# WHAT TO DO
From the material below, return exactly the lines starting at the one that holds "This screenshot has width=856, height=698." and ending at the one that holds "Viewport: 1605px width, 746px height.". Pictures stay out of the answer.
MATERIAL PROVIDED below:
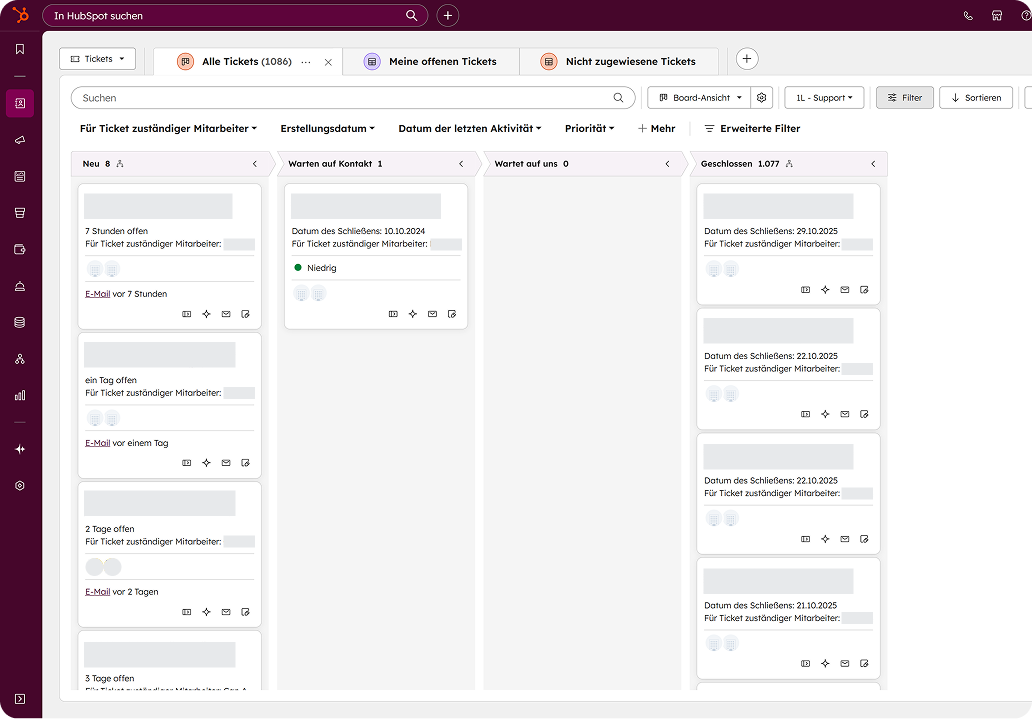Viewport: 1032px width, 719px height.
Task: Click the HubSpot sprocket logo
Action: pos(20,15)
End of MATERIAL PROVIDED.
MATERIAL PROVIDED below:
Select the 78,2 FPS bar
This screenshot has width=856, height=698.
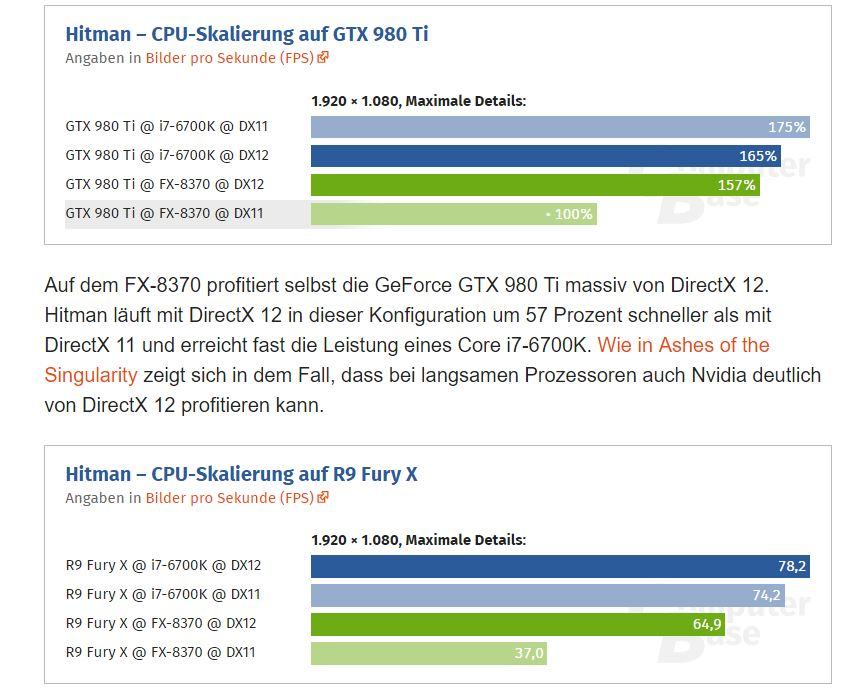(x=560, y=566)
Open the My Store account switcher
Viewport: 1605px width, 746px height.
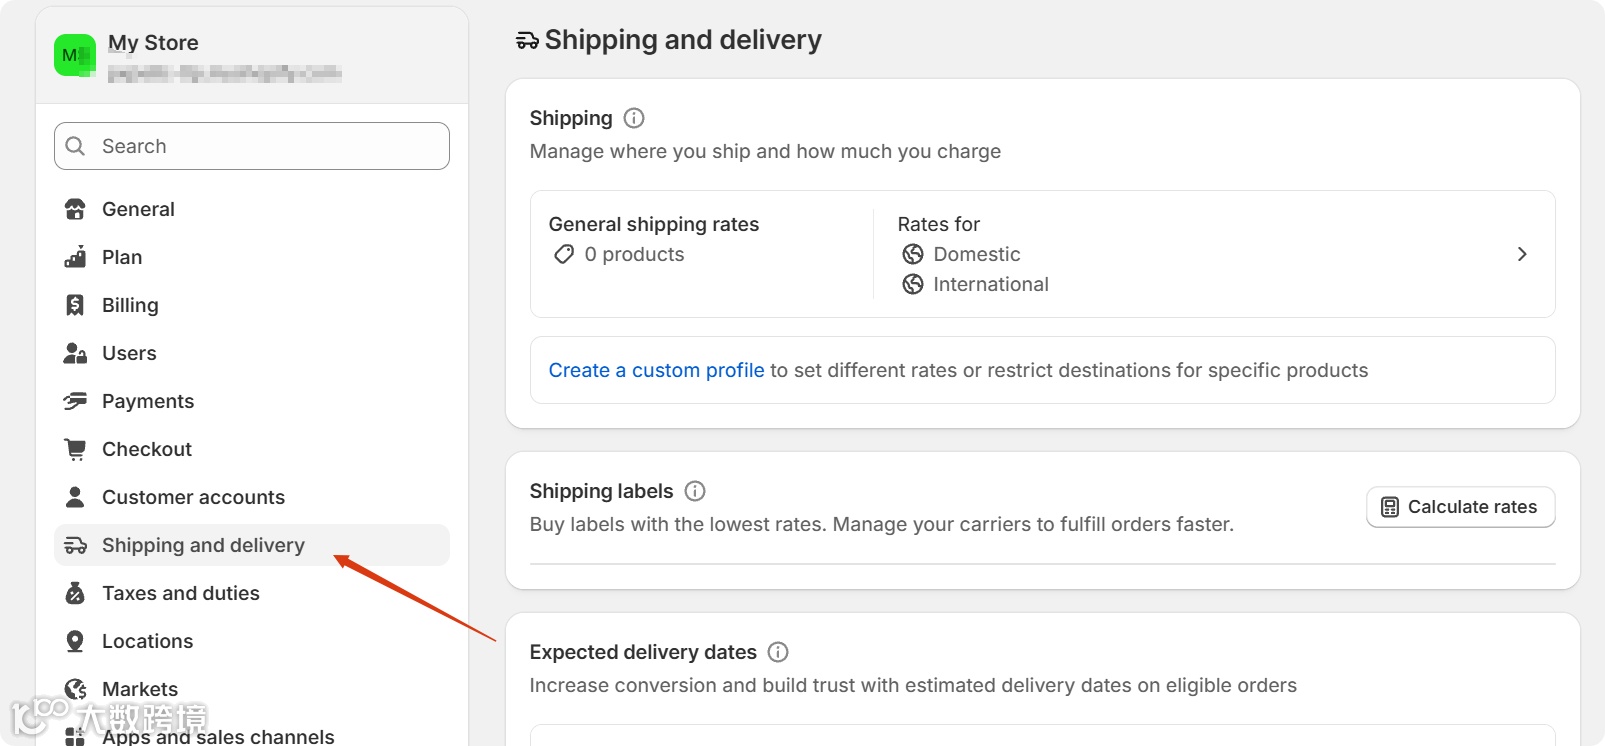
End of MATERIAL PROVIDED.
# SOLUTION FOR THIS EXERCISE
This screenshot has width=856, height=698.
(x=560, y=566)
Open the My Store account switcher
Viewport: 1605px width, 746px height.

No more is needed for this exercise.